Traverse City Record-Eagle

June 20, 2013

Peppers add pop to July 4 potato salad

BY ALISON LADMAN The Associated Press
Traverse City Record-Eagle

---- — One variety of pepper just isn’t enough to get this potato salad ready for your July Fourth celebration. So we upped it to three — black pepper, cayenne pepper and roasted red peppers — each adding their own distinct flavor. And don’t worry, the bite of black and cayenne peppers are tamed by the sweet roasted red peppers and the sour cream dressing.

Want to add fourth and fifth varieties? Mix in some diced mild Peppadew peppers (tangy, but not much heat) and banana peppers (sweet and crunchy). For a crunchy contrast, you even could add a sixth with a diced fresh green bell pepper.

Three-Pepper Barbecue Potato Salad

Start to finish: 1 hour (15 minutes active)

Servings: 8

2 lbs. red potatoes, cubed

1 T. cider vinegar

1/2 c. sour cream

1/2 c. barbecue sauce

1 t. chili powder

1/2 t. garlic powder

1/2 t. ground black pepper

1/4 t. cayenne pepper, or to taste

12-oz. jar roasted red peppers, drained, patted dry and chopped

4 scallions, chopped

1 c. shredded sharp cheddar cheese

Salt, to taste

Place the potatoes in a large pot and add enough water to cover them by 1 inch. Bring to a boil and cook until the potatoes are just tender, about 15 to 20 minutes. Drain the potatoes, then spread them on a rimmed baking sheet to cool. Sprinkle the cooling potatoes with the vinegar, then refrigerate for 30 minutes.

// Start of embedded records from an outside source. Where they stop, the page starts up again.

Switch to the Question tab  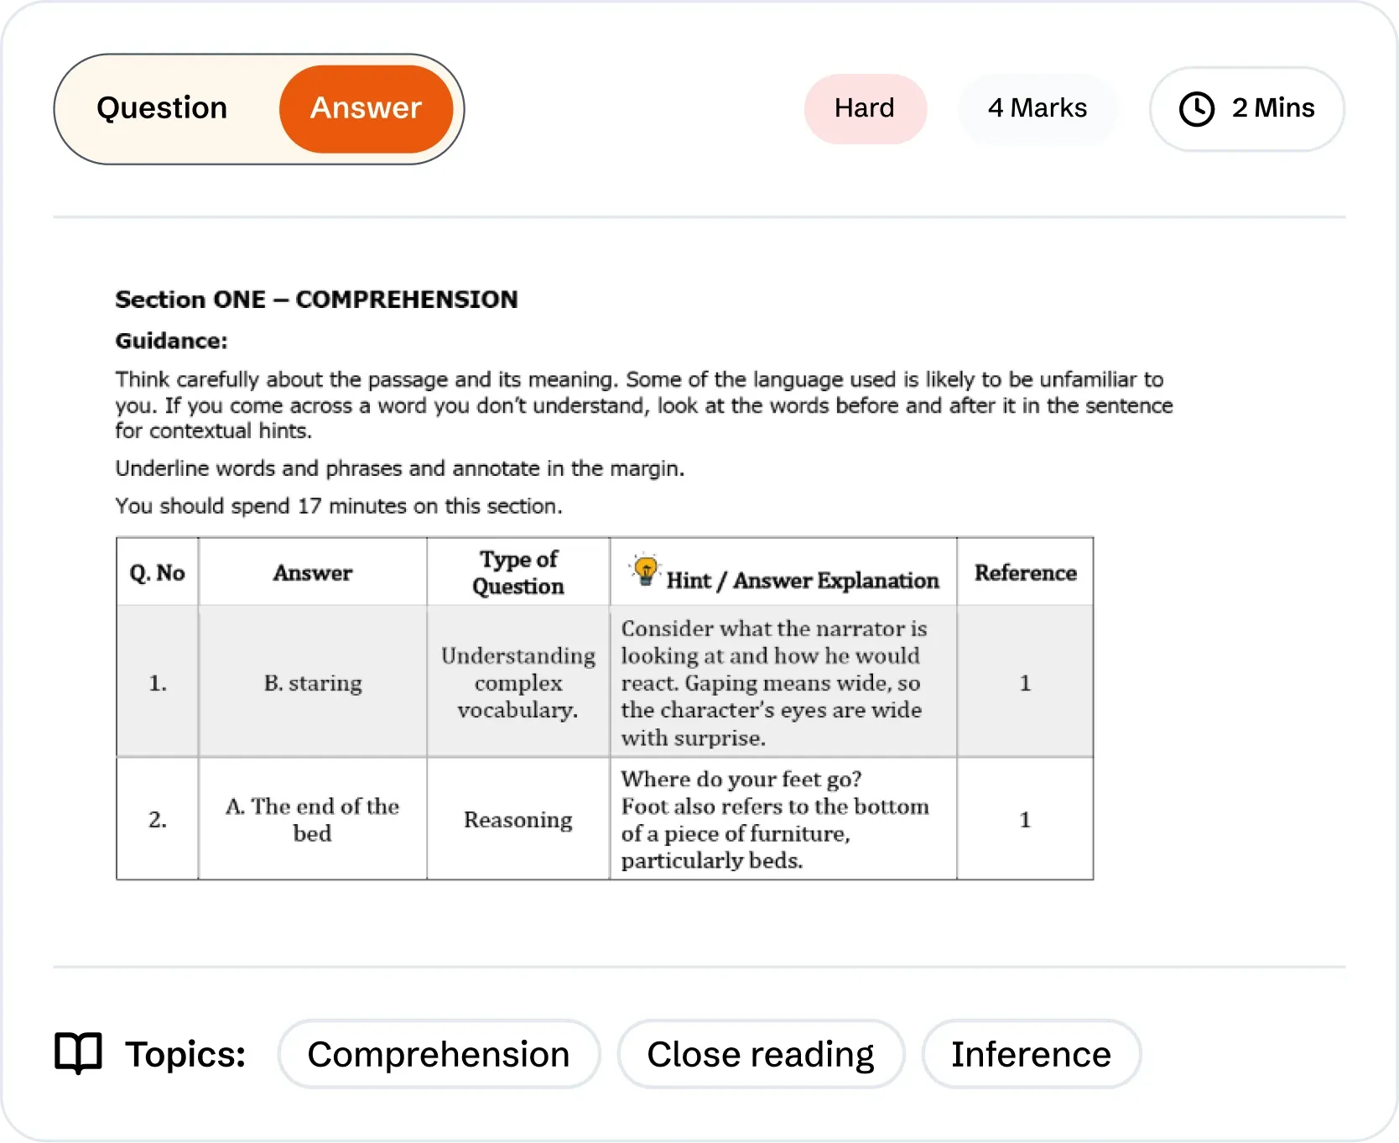coord(162,108)
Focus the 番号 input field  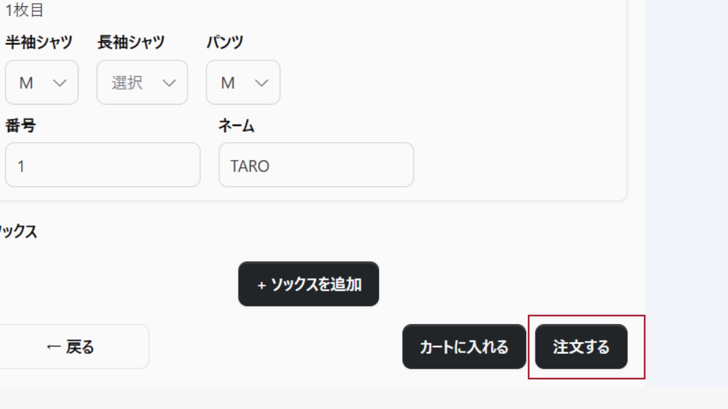pyautogui.click(x=102, y=165)
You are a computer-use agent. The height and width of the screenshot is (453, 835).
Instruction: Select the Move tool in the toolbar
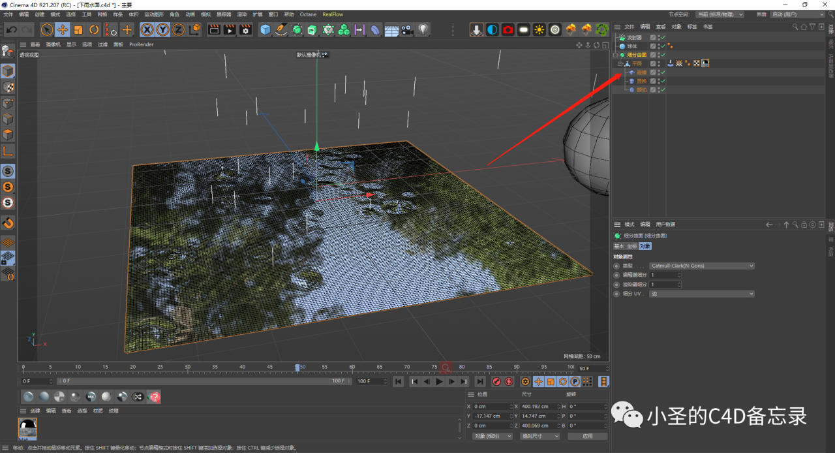[x=63, y=30]
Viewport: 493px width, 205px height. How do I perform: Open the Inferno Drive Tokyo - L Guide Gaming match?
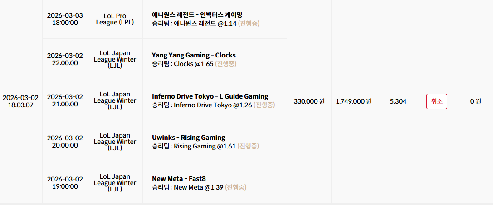click(x=210, y=96)
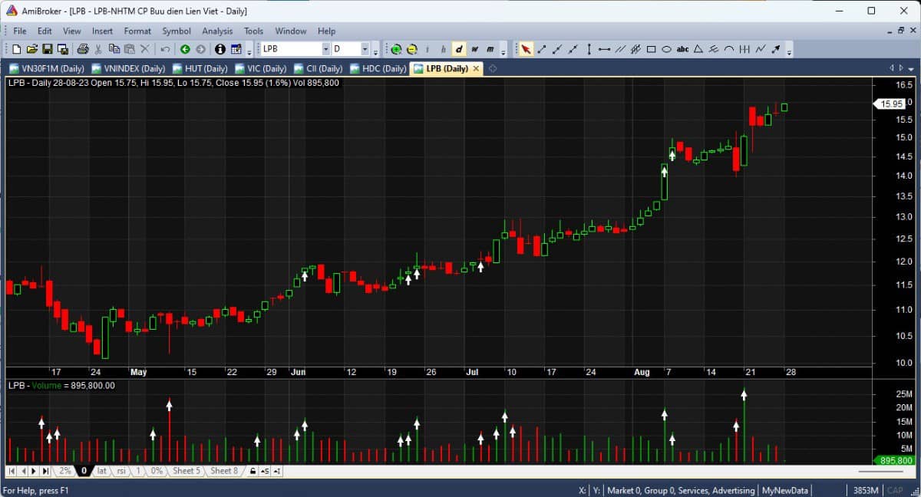The height and width of the screenshot is (497, 921).
Task: Activate the triangle drawing tool
Action: coord(698,49)
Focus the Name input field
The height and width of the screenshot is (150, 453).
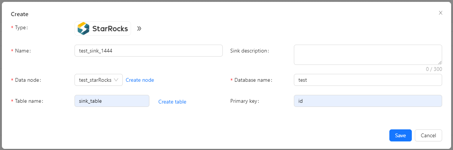pyautogui.click(x=149, y=51)
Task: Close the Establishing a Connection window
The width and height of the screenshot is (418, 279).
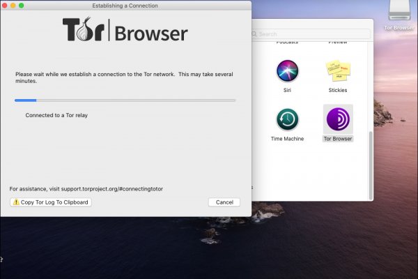Action: [6, 6]
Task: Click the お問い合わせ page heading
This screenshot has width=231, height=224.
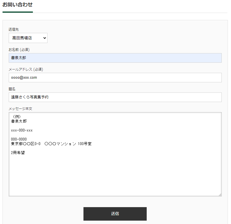Action: 17,4
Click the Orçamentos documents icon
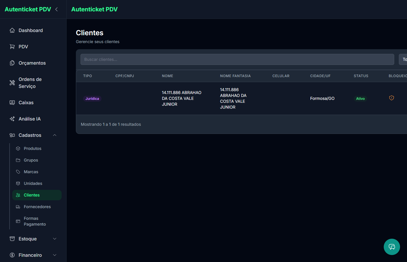 12,63
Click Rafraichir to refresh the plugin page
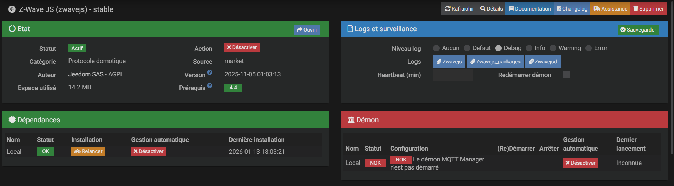Viewport: 674px width, 186px height. click(x=459, y=9)
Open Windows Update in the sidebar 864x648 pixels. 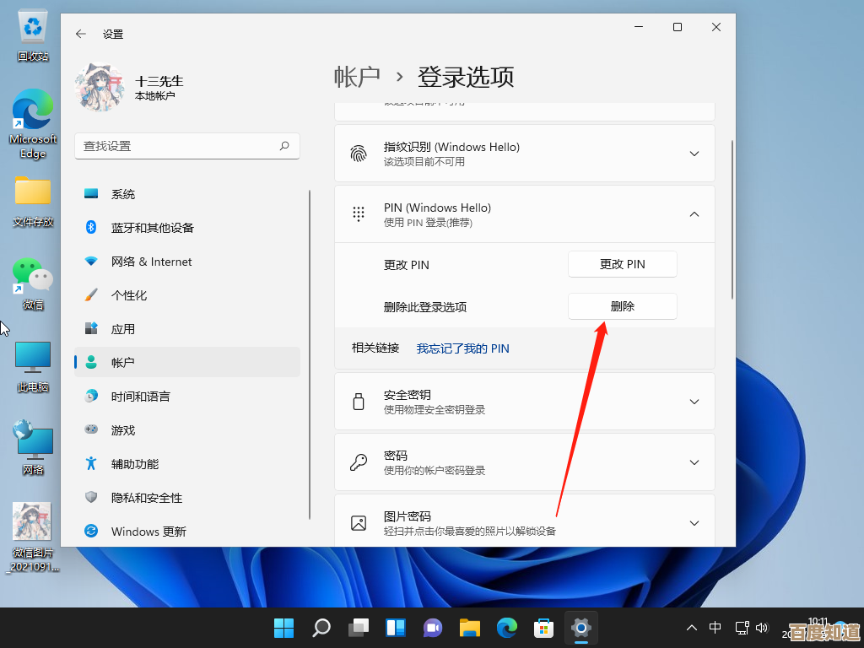click(149, 532)
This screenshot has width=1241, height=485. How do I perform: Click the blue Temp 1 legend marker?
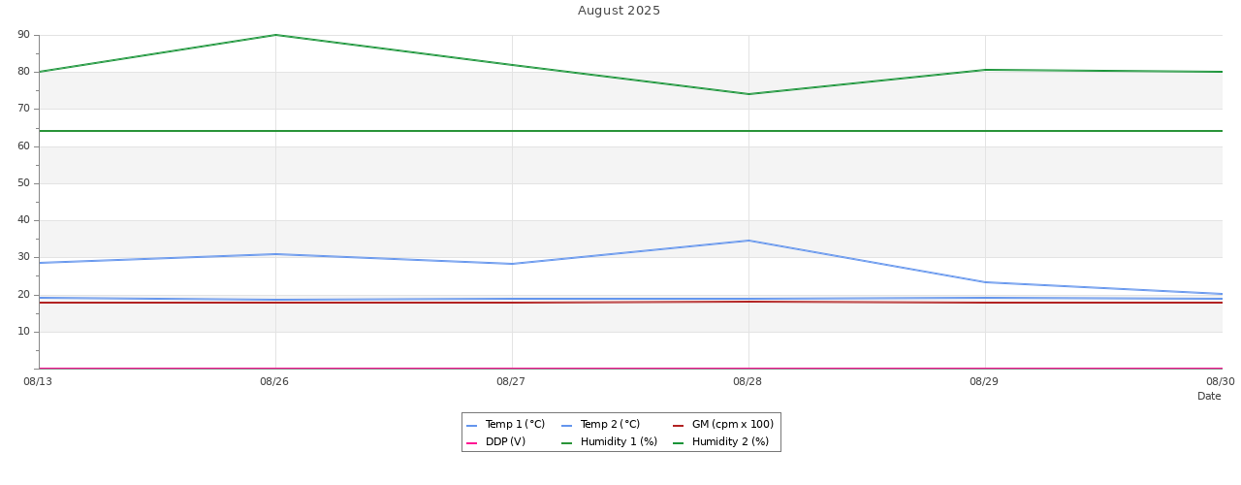coord(472,426)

Meanwhile, in a large bowl combine the sour cream, barbecue sauce, chili powder, garlic powder, black pepper and cayenne pepper. Stir in the roasted red peppers, scallions and cheddar.

When the potatoes are cool, gently stir them into the sour cream mixture until well coated. Season with salt. Refrigerate until ready to serve.